◆ **Records excerpted from a collection**
--------------------------------

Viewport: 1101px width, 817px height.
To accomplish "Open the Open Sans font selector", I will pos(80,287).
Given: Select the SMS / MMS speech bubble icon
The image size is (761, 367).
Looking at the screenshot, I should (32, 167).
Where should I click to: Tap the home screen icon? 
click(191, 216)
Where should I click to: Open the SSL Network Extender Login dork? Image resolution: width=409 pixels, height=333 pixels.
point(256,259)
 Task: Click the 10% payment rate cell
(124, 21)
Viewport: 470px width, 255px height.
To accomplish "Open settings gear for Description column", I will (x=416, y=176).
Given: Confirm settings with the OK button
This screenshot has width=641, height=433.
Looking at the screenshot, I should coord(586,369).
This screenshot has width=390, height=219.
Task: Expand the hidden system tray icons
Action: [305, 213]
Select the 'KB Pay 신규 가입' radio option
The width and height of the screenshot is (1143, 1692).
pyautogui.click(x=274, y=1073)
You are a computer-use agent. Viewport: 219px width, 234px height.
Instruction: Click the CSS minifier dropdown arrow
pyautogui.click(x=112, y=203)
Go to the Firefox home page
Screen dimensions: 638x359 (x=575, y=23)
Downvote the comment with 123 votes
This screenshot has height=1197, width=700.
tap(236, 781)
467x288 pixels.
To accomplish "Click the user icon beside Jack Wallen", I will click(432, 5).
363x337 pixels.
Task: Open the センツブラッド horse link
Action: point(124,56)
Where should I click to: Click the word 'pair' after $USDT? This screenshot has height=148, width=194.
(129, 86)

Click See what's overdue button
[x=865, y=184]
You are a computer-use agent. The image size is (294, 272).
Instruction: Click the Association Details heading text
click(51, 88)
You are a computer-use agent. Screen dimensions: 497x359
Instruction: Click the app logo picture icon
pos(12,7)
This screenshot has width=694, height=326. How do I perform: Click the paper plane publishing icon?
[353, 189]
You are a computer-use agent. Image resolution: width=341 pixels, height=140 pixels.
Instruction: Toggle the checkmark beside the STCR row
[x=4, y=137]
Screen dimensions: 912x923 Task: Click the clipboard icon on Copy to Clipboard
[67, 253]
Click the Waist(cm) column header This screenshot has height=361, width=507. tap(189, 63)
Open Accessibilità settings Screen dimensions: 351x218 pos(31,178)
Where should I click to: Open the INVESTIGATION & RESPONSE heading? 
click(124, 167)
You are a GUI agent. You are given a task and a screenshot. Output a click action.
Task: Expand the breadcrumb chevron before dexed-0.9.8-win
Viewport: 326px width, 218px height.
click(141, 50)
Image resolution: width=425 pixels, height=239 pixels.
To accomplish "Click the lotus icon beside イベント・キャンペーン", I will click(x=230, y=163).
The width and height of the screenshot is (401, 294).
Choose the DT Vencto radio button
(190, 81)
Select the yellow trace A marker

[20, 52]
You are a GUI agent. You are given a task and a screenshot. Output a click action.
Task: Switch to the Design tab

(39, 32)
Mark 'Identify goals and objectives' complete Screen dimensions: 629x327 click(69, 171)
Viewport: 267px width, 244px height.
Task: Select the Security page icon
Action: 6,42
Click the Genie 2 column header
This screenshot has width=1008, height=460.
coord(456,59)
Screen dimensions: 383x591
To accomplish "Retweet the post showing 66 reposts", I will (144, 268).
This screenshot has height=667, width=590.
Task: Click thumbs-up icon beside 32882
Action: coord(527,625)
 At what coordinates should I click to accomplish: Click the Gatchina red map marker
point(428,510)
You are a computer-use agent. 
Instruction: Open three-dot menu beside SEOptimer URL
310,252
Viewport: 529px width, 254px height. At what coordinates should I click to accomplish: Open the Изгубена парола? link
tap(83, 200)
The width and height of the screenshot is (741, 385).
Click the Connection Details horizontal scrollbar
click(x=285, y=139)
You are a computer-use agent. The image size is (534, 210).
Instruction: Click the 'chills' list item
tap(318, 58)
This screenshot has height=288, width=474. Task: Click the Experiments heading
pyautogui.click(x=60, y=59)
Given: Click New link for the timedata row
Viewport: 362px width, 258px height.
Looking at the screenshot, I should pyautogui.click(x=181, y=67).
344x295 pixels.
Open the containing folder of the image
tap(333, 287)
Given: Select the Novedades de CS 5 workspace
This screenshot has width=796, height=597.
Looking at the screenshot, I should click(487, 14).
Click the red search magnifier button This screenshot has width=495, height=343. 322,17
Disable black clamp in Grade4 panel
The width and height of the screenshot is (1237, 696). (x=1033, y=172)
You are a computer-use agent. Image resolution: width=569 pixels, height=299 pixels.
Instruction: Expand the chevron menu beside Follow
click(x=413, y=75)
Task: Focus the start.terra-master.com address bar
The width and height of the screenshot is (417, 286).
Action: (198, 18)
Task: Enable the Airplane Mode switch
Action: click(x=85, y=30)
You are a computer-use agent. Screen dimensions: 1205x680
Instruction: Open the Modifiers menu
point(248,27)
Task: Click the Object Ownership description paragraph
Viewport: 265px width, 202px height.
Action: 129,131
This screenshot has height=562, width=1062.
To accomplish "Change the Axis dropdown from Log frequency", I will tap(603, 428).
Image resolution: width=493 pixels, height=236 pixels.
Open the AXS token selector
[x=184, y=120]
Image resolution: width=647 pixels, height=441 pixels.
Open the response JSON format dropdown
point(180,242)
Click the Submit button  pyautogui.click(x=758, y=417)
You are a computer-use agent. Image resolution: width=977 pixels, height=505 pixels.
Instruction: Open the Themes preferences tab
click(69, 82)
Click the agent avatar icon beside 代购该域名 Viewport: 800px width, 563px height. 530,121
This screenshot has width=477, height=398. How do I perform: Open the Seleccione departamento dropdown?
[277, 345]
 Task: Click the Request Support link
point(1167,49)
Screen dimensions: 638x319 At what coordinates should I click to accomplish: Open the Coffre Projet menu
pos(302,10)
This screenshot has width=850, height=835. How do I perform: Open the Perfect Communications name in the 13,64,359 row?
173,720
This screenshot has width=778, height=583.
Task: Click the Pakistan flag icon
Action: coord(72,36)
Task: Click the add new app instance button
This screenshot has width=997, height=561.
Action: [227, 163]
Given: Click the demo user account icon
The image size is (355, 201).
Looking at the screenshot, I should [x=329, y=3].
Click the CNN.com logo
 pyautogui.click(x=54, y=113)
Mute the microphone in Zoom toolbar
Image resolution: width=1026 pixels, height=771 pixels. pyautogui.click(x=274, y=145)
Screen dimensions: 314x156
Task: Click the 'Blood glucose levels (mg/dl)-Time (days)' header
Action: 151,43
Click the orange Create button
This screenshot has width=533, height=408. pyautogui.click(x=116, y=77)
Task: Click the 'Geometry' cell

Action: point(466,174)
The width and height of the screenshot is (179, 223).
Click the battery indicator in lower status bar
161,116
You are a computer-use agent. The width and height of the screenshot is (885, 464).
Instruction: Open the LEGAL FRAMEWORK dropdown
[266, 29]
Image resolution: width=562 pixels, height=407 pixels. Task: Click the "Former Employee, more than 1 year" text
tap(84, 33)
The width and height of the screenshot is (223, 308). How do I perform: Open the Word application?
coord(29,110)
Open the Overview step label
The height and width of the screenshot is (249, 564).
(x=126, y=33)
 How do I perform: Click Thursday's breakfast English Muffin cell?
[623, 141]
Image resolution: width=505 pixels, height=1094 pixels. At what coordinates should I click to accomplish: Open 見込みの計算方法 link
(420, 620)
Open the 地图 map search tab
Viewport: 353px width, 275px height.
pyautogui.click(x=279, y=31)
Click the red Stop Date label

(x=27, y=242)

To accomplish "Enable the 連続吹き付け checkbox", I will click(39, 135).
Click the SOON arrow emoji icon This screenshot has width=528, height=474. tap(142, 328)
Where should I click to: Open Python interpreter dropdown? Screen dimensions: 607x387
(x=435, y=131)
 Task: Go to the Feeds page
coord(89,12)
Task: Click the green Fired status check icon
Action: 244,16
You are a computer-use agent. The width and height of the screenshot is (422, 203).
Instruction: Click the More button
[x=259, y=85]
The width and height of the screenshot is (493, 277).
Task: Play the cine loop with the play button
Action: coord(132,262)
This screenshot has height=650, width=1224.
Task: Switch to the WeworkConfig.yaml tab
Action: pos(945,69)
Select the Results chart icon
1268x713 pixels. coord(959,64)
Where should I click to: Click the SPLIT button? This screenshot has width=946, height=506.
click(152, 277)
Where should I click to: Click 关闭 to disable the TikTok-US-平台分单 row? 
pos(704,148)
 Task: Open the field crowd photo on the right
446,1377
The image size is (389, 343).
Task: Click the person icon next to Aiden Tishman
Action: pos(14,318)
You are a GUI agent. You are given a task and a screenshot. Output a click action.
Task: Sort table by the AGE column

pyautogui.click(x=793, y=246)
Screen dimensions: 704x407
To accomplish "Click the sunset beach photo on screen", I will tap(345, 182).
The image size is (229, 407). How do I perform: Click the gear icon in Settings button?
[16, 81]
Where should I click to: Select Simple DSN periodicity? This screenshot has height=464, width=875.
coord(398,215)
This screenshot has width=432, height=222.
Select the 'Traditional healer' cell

--------------------------------

◆ **ASSIGNMENT**
Retype the entries above exactly, but only from the line containing "You are a computer-use agent. The image size is (534, 210)." through the line containing "This screenshot has height=562, width=1062.", both included.

◆ **WRITTEN RESPONSE**
You are a computer-use agent. The image size is (534, 210).
Instruction: Click the 'chills' list item
tap(318, 58)
This screenshot has height=288, width=474. Task: Click the Experiments heading
pyautogui.click(x=60, y=59)
Given: Click New link for the timedata row
Viewport: 362px width, 258px height.
Looking at the screenshot, I should pyautogui.click(x=181, y=67).
344x295 pixels.
Open the containing folder of the image
tap(333, 287)
Given: Select the Novedades de CS 5 workspace
This screenshot has width=796, height=597.
Looking at the screenshot, I should click(487, 14).
Click the red search magnifier button This screenshot has width=495, height=343. 322,17
Disable black clamp in Grade4 panel
The width and height of the screenshot is (1237, 696). (x=1033, y=172)
You are a computer-use agent. Image resolution: width=569 pixels, height=299 pixels.
Instruction: Expand the chevron menu beside Follow
click(x=413, y=75)
Task: Focus the start.terra-master.com address bar
The width and height of the screenshot is (417, 286).
Action: (198, 18)
Task: Enable the Airplane Mode switch
Action: click(x=85, y=30)
You are a computer-use agent. Screen dimensions: 1205x680
Instruction: Open the Modifiers menu
point(248,27)
Task: Click the Object Ownership description paragraph
Viewport: 265px width, 202px height.
Action: 129,131
This screenshot has height=562, width=1062.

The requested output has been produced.